- Work to be completed
The entries need to be copied exactly.

[[ Dataset open ]]

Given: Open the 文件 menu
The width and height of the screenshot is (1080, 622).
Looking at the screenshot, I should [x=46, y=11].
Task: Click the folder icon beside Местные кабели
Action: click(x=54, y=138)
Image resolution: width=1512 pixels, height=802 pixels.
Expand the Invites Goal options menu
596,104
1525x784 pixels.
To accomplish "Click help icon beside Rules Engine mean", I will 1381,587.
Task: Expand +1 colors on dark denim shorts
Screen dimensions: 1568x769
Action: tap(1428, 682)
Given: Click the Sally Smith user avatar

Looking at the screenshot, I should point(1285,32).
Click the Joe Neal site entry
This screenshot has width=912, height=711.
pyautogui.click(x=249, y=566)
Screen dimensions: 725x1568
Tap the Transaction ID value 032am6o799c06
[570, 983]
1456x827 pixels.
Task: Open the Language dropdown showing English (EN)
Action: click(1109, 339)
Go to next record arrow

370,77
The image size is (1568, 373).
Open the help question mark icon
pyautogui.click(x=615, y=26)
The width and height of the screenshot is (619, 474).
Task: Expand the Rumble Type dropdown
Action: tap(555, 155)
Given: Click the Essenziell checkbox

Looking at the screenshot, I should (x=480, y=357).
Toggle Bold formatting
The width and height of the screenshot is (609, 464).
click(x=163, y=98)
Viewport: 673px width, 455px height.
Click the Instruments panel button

[[ Dataset closed ]]

- Solution
Given: Open the 文件 menu
The width and height of the screenshot is (1080, 622).
Looking at the screenshot, I should [x=46, y=11].
Task: Click the folder icon beside Местные кабели
Action: click(x=54, y=138)
Image resolution: width=1512 pixels, height=802 pixels.
Expand the Invites Goal options menu
596,104
1525x784 pixels.
To accomplish "Click help icon beside Rules Engine mean", I will 1381,587.
Task: Expand +1 colors on dark denim shorts
Screen dimensions: 1568x769
Action: tap(1428, 682)
Given: Click the Sally Smith user avatar

Looking at the screenshot, I should point(1285,32).
Click the Joe Neal site entry
This screenshot has width=912, height=711.
pyautogui.click(x=249, y=566)
Screen dimensions: 725x1568
Tap the Transaction ID value 032am6o799c06
[570, 983]
1456x827 pixels.
Task: Open the Language dropdown showing English (EN)
Action: click(1109, 339)
Go to next record arrow

370,77
The image size is (1568, 373).
Open the help question mark icon
pyautogui.click(x=615, y=26)
The width and height of the screenshot is (619, 474).
Task: Expand the Rumble Type dropdown
Action: tap(555, 155)
Given: Click the Essenziell checkbox

Looking at the screenshot, I should (x=480, y=357).
Toggle Bold formatting
The width and height of the screenshot is (609, 464).
click(x=163, y=98)
Viewport: 673px width, 455px height.
Click the Instruments panel button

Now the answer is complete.